Taiwan says working hard to get Covid-19 vaccines as infections fall

Taiwan reported 347 domestic Covid-19 cases on Monday. PHOTO: REUTERS

TAIPEI (REUTERS) - Taiwan is working hard to get the almost 20 million Covid-19 vaccines it has ordered as soon as possible even in the face of global shortages, President Tsai Ing-wen said on Monday (May 31), amid domestic pressure to speed up supplies even as infections fall.

Taiwan is ramping up its vaccination campaign amid a spike in domestic infections after months of relative safety, but has so far given shots to fewer than 2 per cent of its more than 23 million people, though millions of additional doses are on their way.

In a live broadcast from the presidential office, Ms Tsai said with the pandemic remaining serious around the world, vaccine supplies had unable to keep up with demand, and all governments, including Taiwan's, were working hard to get shots.

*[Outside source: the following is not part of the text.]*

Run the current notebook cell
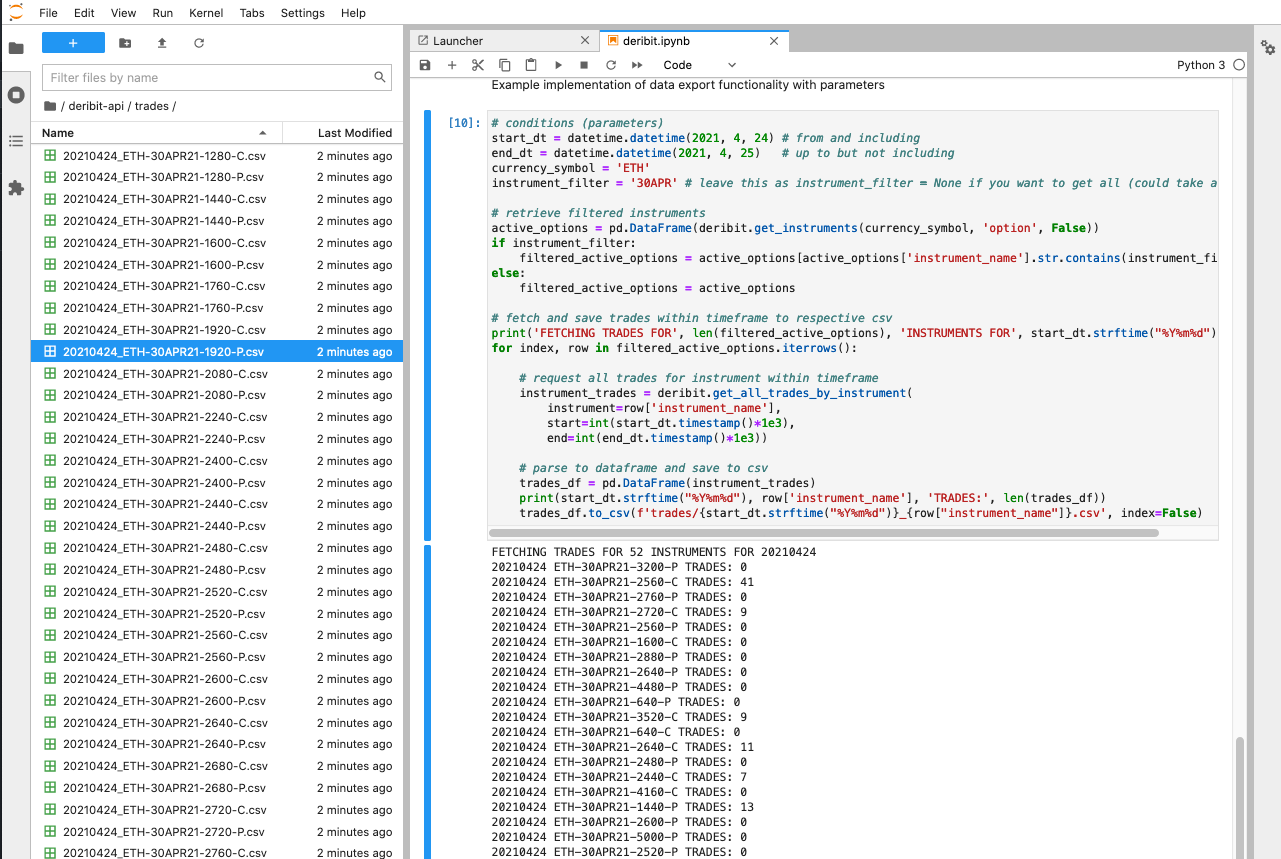pyautogui.click(x=557, y=64)
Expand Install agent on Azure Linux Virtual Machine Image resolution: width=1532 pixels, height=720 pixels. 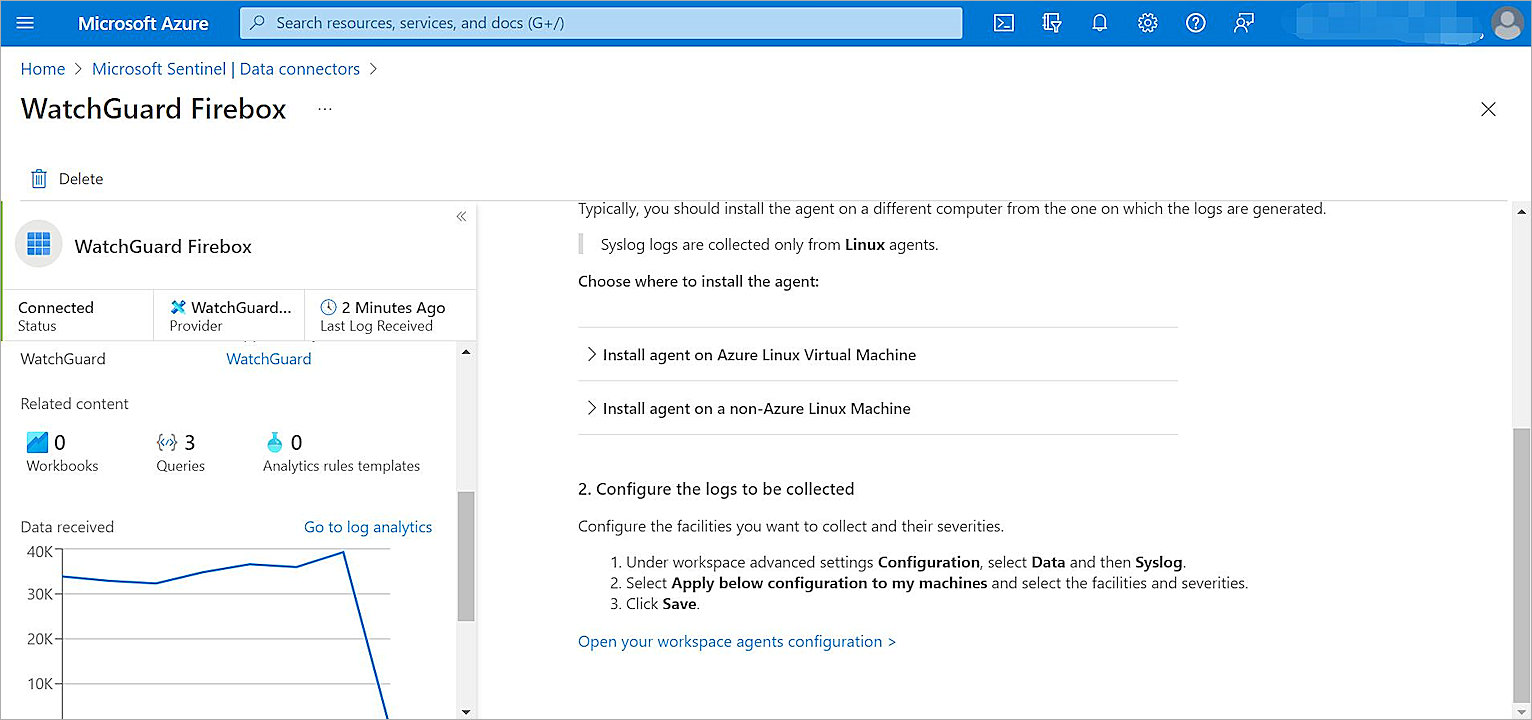pos(758,355)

"All levels of government, including me, are keeping a close eye on the nearly 20 million vaccines ordered every day so they can be shipped as soon as possible and arrive earlier," she said.

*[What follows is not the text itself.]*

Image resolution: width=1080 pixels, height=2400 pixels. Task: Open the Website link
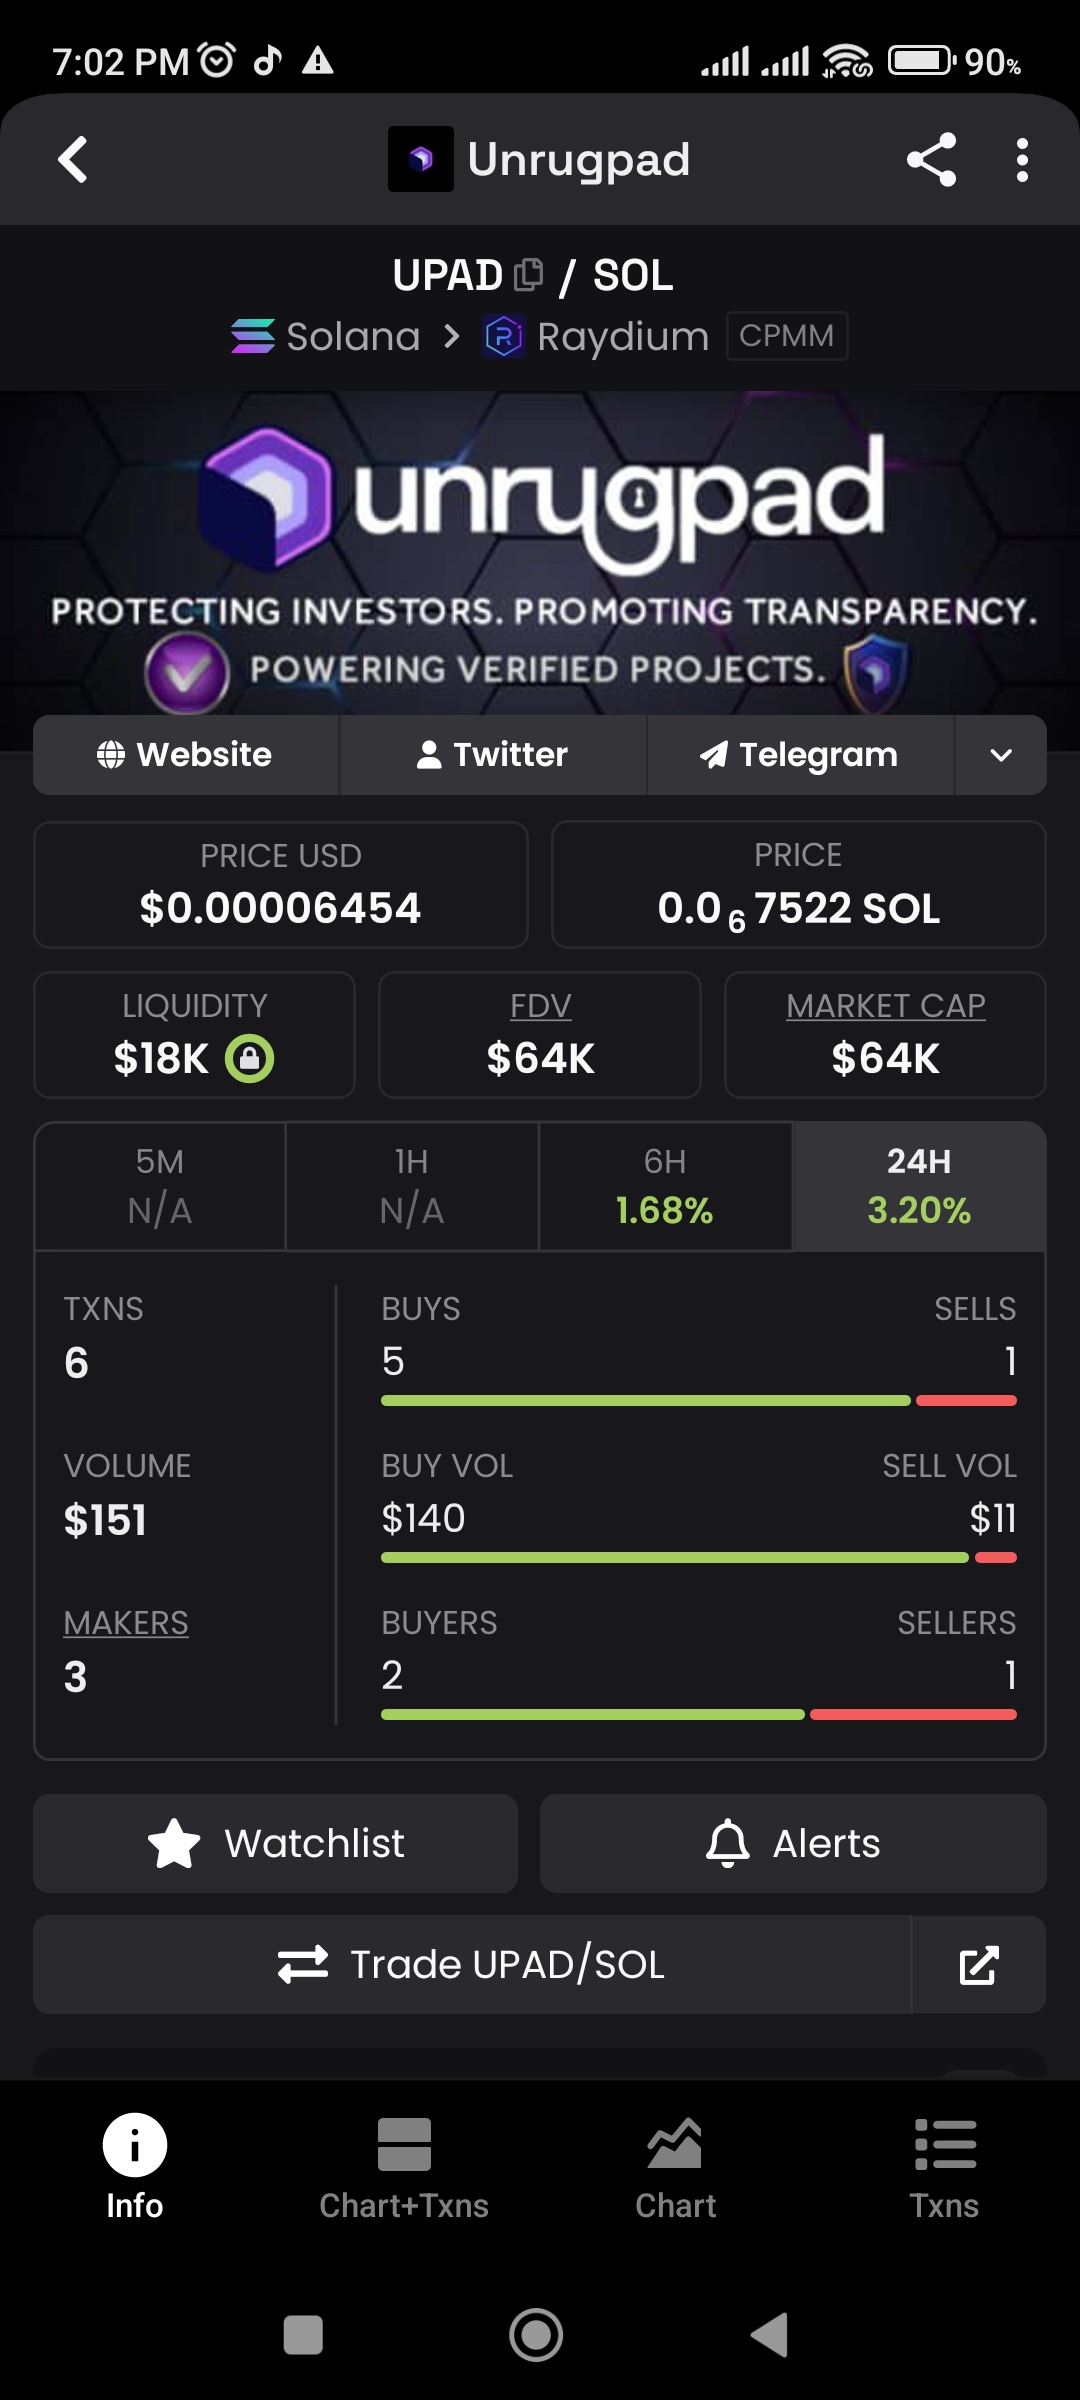185,755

The island reported 347 domestic Covid-19 cases on Monday, including 73 cases added to the totals for recent days, as it continues to readjust its infection numbers amid delays in reporting positive tests.

That marked the second consecutive day in which new cases were below 400, after a rare uptick in domestic cases concentrated in Taipei and its nearby cities.

The increase, which peaked this month, prompted the government to tighten curbs, including banning in-restaurant dining and gatherings.

"The pandemic is heading towards a stage where it can be controlled," Health Minister Chen Shih-chung told a daily news briefing, saying new cases continued to decline.

Mr Chen said "aggressive measures" would remain in place for the one to two weeks, including fines for people not wearing face masks outside and a halt to wedding banquets and wakes.

He said more stations for rapid Covid-19 tests would be set up in Taiwan's outlying islands, where medical resources are relatively limited.

But the administration is facing pressure to speed up purchases, and has said local governments, companies and religious groups can buy them, though need to go through the central government for authorisation.

Taiwan's Cabinet said on Monday that Economy Minister Wang Mei-hua would act as coordinator for requests from companies.

Ms Tsai said the government would work hard with those outside the government to get even more vaccines. Mr Terry Gou, the billionaire founder of major Apple Inc supplier Foxconn, said on Saturday his charity plans to apply to import five million doses of BioNTech SE's Covid-19 vaccine into Taiwan. BioNTech declined to comment.

Taiwan has accused China, which claims the island as a breakaway province, of blocking a deal earlier this year for BioNTech shots, which Beijing denies.

Taiwan's Parliament approved on Monday an extra T$420 billion (S$20 billion) in stimulus spending to help the economy deal with the Covid-19 pandemic.